The Big Lie

NRA President James Porter writes about “the big lie” that Democrats told the American people with regard to “assault weapons”. The NY Times, one of the organizations that helped to spread that lie, published “The Assault Weapon Myth” by Lois Beckett that goes into detail about how the 1994 “assault weapon” ban was built on lies.

In her September 14, 2014, analysis, Lois Beckett of ProPublica accurately dissects what I would prefer to call a serial lie that led to the passage of U.S. Sen. Dianne Feinstein’s and (then) U.S. Rep. Chuck Shumer’s 1994 “assault weapons” ban. It was, says Beckett, purely political fiction, or as she put it, “… Democrats created and then banned a category of guns they called ‘assault weapons.’” These firearms, she writes “were presented by the media as the gun of choice for drug dealers and criminals and which many in law enforcement wanted to get off the streets.”

None of that was true then, nor is it true today.

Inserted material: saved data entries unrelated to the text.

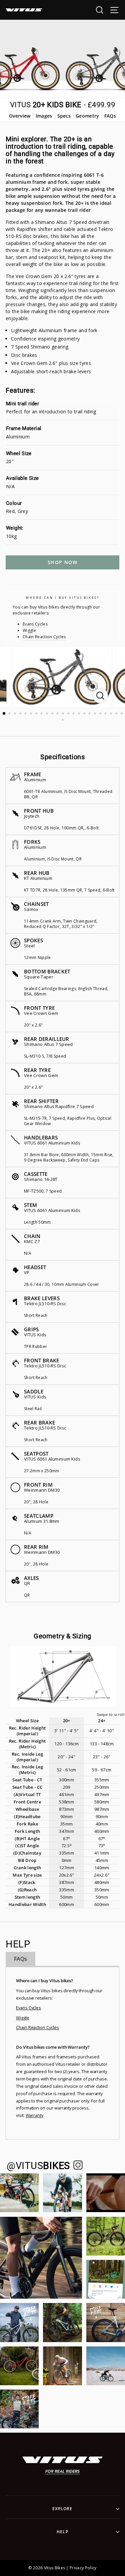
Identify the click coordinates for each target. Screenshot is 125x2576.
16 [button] (85, 714)
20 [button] (106, 714)
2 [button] (10, 714)
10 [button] (53, 714)
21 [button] (111, 714)
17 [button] (90, 714)
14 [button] (74, 714)
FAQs (110, 116)
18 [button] (95, 714)
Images (44, 116)
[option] (63, 677)
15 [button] (79, 714)
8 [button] (42, 714)
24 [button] (63, 720)
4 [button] (21, 714)
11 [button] (58, 714)
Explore (62, 2509)
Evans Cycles (35, 624)
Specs (64, 116)
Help (62, 2532)
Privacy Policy (83, 2568)
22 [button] (117, 714)
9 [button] (47, 714)
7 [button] (37, 714)
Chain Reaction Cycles (44, 637)
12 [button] (63, 714)
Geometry (87, 116)
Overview (20, 116)
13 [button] (69, 714)
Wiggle (29, 630)
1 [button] (4, 713)
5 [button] (26, 714)
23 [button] (122, 714)
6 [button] (31, 714)
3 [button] (15, 714)
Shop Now (62, 562)
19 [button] (101, 714)
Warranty (35, 2115)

And now the anti-freedom crowd wants to walk away from this disaster  in search of greener pastures. (“Universal” background checks are their new schtick.) Their attempts to con the public into banning a class of firearms that were never a threat to safety failed in two ways. First, the ban was never popular. The groundswell of support they expected for their side of the argument never materialized. Second, and perhaps worse, the ban made a relatively uncommon class of firearms wildy popular. The AR-15 is now “America’s Gun” in a way that it never was before.